Los baños del Saladillo Imprimir

  

Descripción: Manuel Arijón encontró que las aguas del Saladillo le producían igual efecto terapéutico que las de Luzón, Francia, y fue por ello que en el año 1886 instaló baños públicos sobre una de las márgenes del brazo norte del arroyo, en la depresión barrancosa conocida como boquerón. Canalizó el arroyo y construyó un dique nivelador. Luego, en la ampliación de 1887, se construyó una pileta de 100 varas de largo y 30 de ancho, revestida de cemento que se llenaba con al agua del arroyo a través de la compuerta que estaba ubicada a la altura de las actuales Centenario y Avda. Argentina. Al llenarse, las compuertas se cerraban y el agua era desviada hacia el brazo que hoy se encuentra seco y parquizado. La pileta estaba dividida en dos por un murallón conformando en uno de los espacios los habitáculos para los baños de inmersión. La zona más profunda, de 5 m, tenía trampolín. En la construcción intervinieron los detenidos de la unidad penitenciaria nº3.

 

   




Fotos J. Oksanich

 

Se trabajó a pico y pala, trasladando la tierra en carretones tirados por bueyes. Al año siguiente se instalaron 51 camarotes. Contaban con roperitos para el guardado de la ropa El horario del balneario era de 4 a 6 de la tarde y contaba con numeroso personal para atención de sus usuarios. Había sectores diferenciados de hombres y mujeres y niños. Para el uso de las piletas los bañistas debían abonar una suma de dinero y se les asignaba una chapita de identificación.

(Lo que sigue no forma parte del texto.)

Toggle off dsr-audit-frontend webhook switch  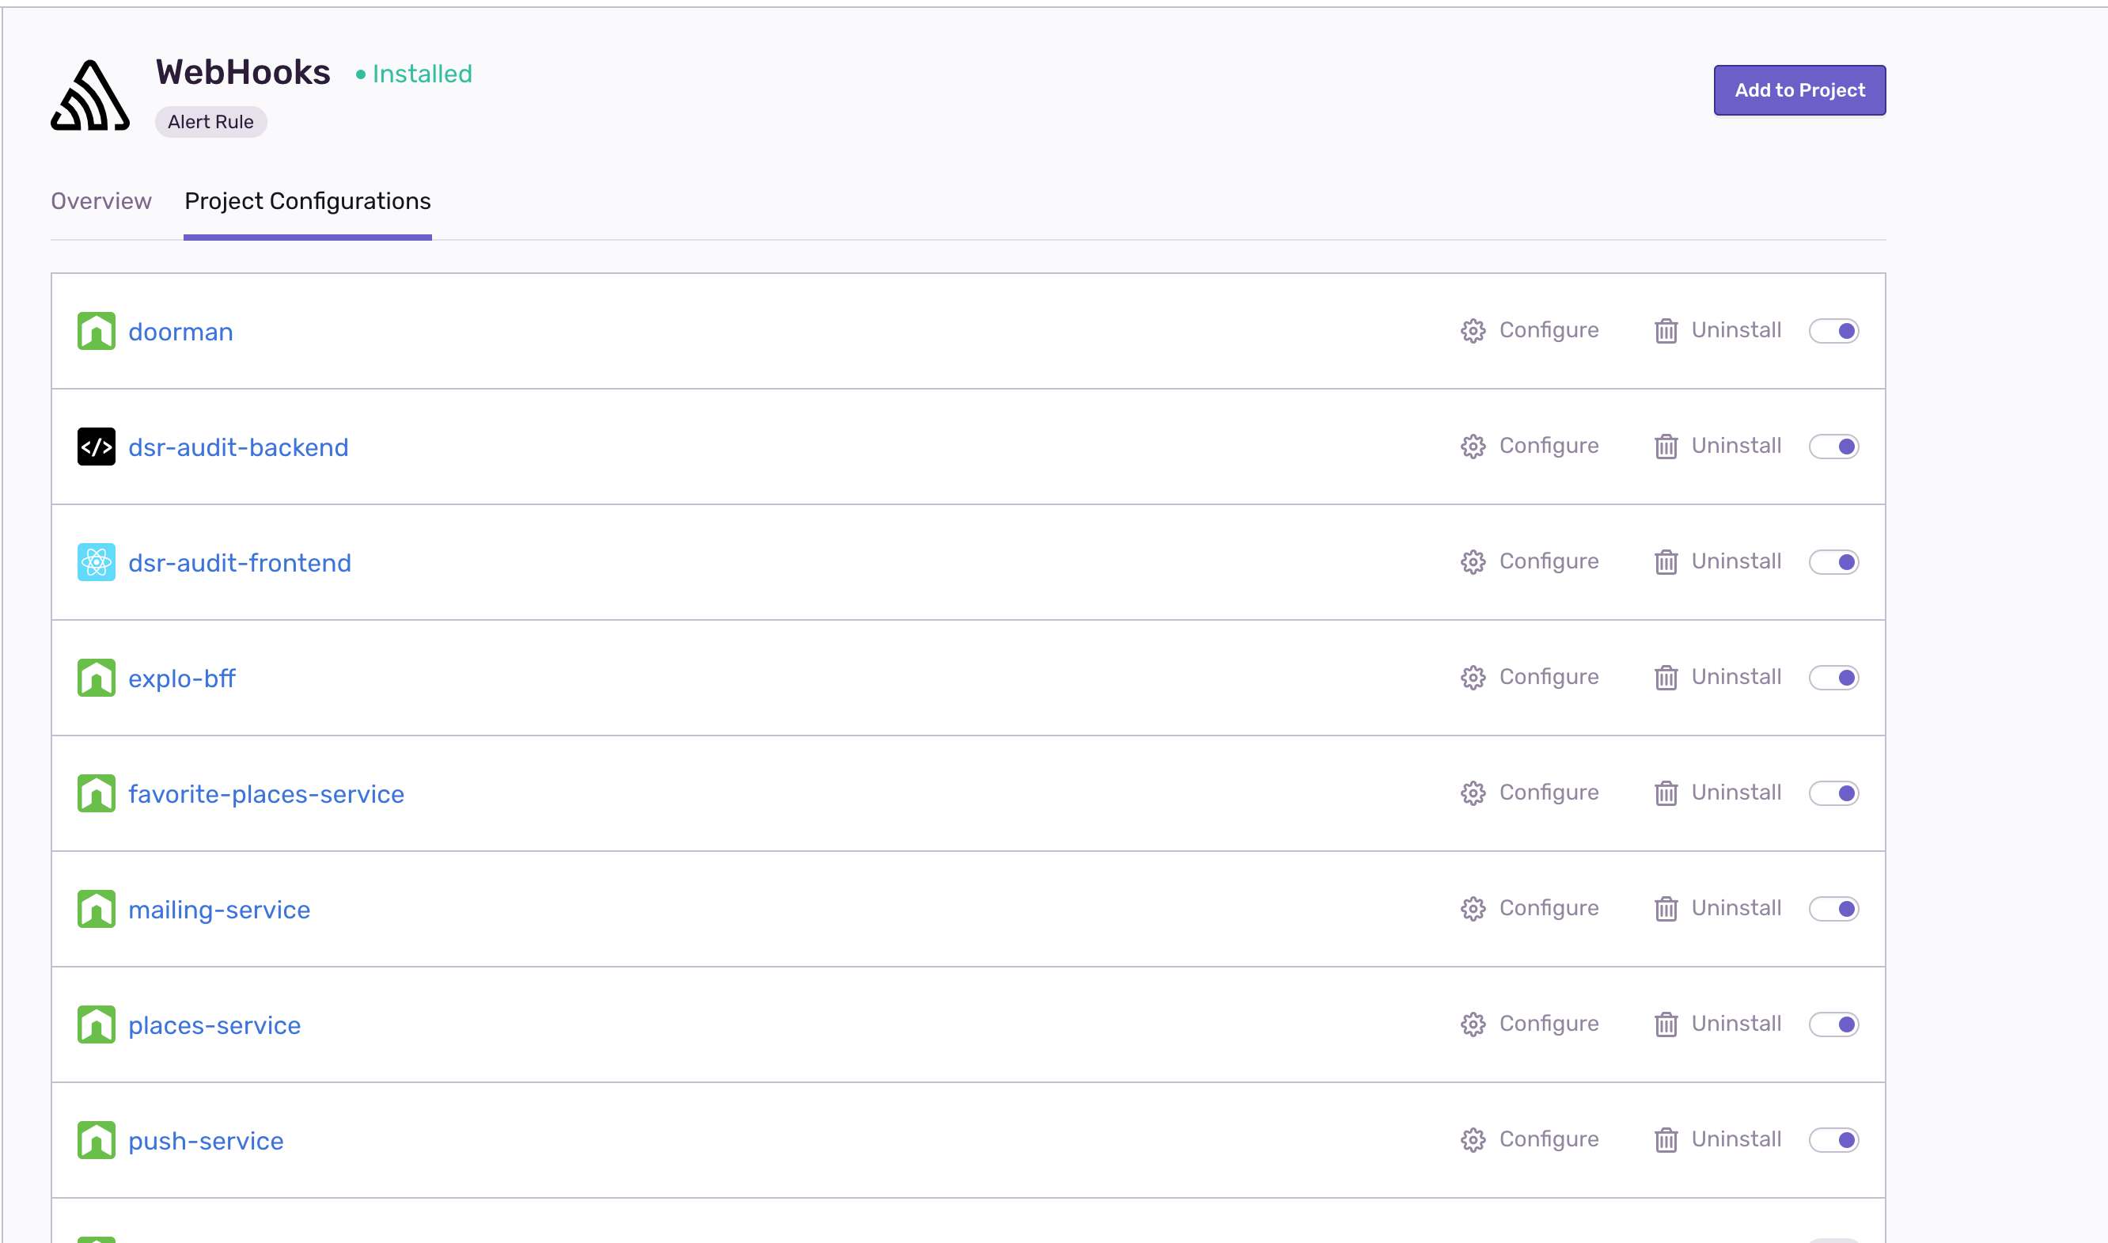tap(1833, 562)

Desde el centro de la ciudad se llegaba al Saladillo en galera, tramway y vapor. Los primeros medios de comunicación fueron las galeras, que salían del Almacén del Pobre Diablo, en las inmediaciones del Mercado Central con un costo de 3 reales el viaje de ida y vuelta. Una línea tranway iba desde el centro hasta el matadero, y otra salía de la plaza López hasta puerto Plaza, pasando por los baños. El vapor la Abeja salía de la rada 34 rumbo al Saladillo cada hora y media. El éxito de los baños hizo que los tramway trasladaran muchedumbres.


En 1891 se inauguró frente al balneario y separado de él por la Avda. Nuestra Señora del Rosario el restaurant "Los Baños". Durante los meses de verano también brindaba alojamiento para pernoctar.

 

Junto con la popularidad de los baños, el barrio crecía con la construcción de las villas de verano en torno a ellos. El atractivo de Saladillo no se circunscribía al complejo de piletas. El paisaje era también promocionado por sus particularidades: el arroyo serpenteante entre barrancas bordeadas de sauces, la cascada y las aves del lugar.

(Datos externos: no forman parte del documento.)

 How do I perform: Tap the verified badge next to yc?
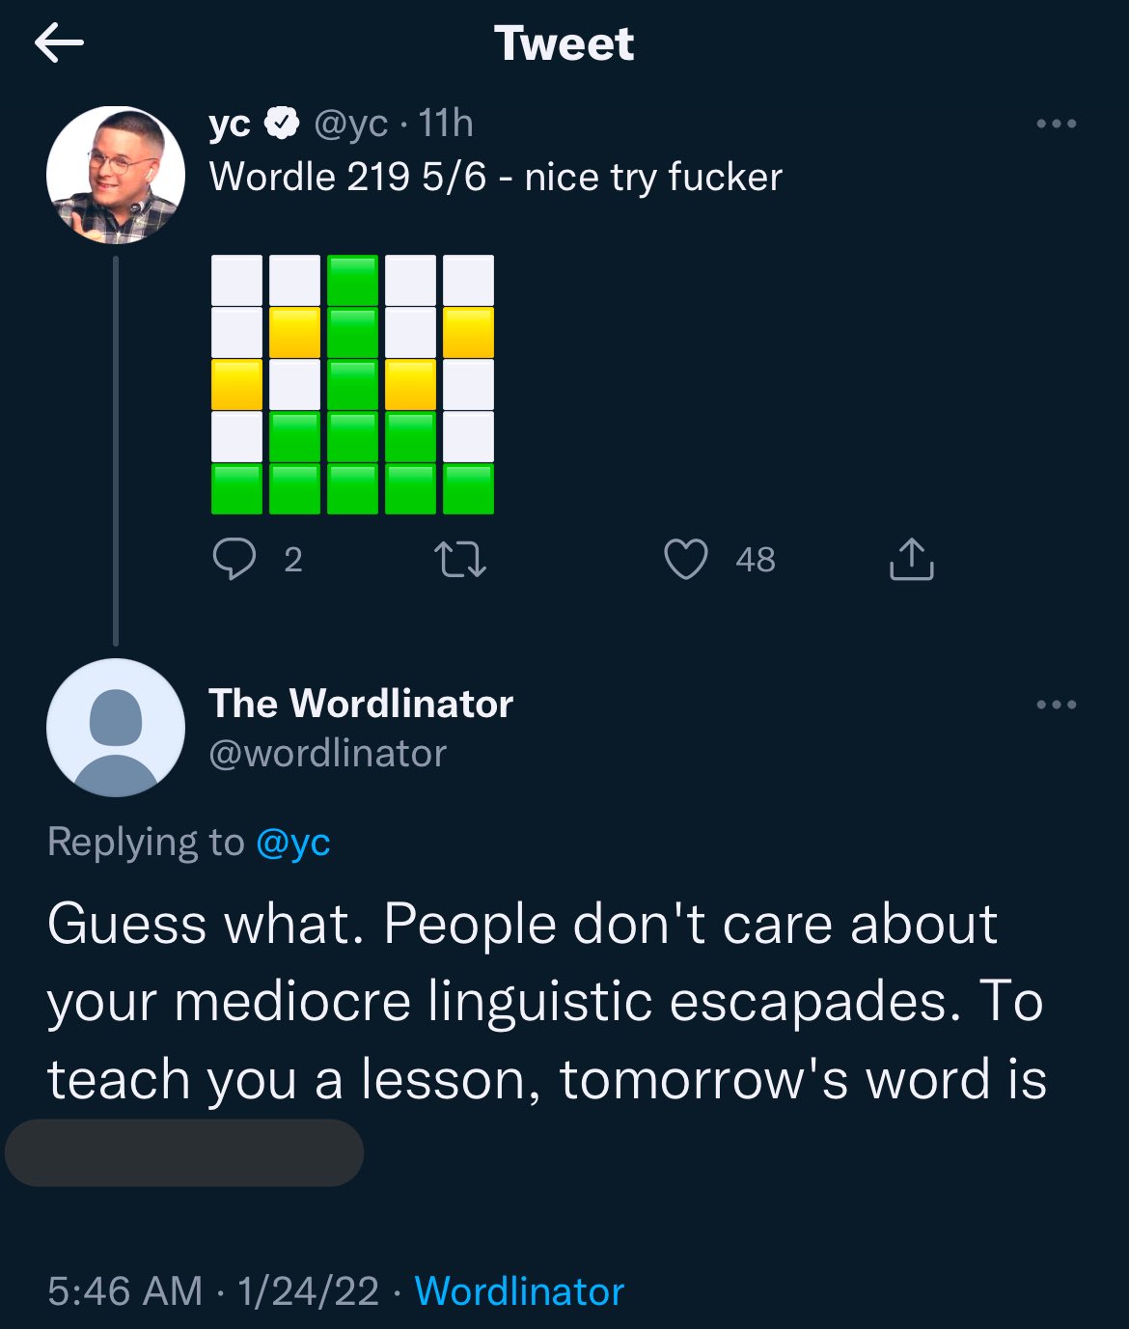[x=282, y=123]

Desaparición de los baños.
Con la muerte de don Manuel Arijón, en 1906 sus sucesores venden los baños, junto al tramway y las tierras a la Sociedad Anónima el Saladillo. En 1937 adquiere las propiedades  la Sociedad Baños y Parques del Saladillo, de origen municipal. Los baños continuaron funcionando durante 20 años más. Con la radicación en la zona de mataderos,  frigoríficos y establecimientos fabriles, más el crecimiento urbano y la falta de infraestructura, los desperdicios comenzaron a ser arrojados al arroyo ,contaminándolo. En 1950 carros municipales dejaban la basura en sus orillas. Poco a poco el balneario fue decayendo. Sus  instalaciones se descuidaron y cayeron en la obsolescencia. Tras su clausura, se cegó el brazo del arroyo que los alimentaba.

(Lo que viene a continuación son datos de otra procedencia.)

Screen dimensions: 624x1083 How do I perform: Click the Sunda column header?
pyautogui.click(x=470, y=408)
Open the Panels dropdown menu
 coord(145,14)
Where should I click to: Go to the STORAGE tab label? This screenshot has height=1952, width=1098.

En 1977 un comunicado de la Municipalidad anunciaba el inicio de su demolición: "Serán demolidas las instalaciones del Balneario del Saladillo. En los próximos días se dará comienzo a los trabajos, que serán ordenados por la Secretaría de Obras Públicas".


Memoria Colectiva.
Los baños del Saladillo constituyeron en su época un hito distintivo  que no se limitó al ámbito barrial sino que trascendió a nivel ciudad.

Los rosarinos que los conocieron los recuerdan como un hecho urbano particular. Su singularidad ameritaba su conservación.

Las piletas que se inauguraron en 1992 a metros del lugar, si bien cumplen una eficaz función a nivel barrial, y llevan también el nombre de Balneario del Saladillo, no reemplazan en la memoria colectiva de los rosarinos a los antiguos baños.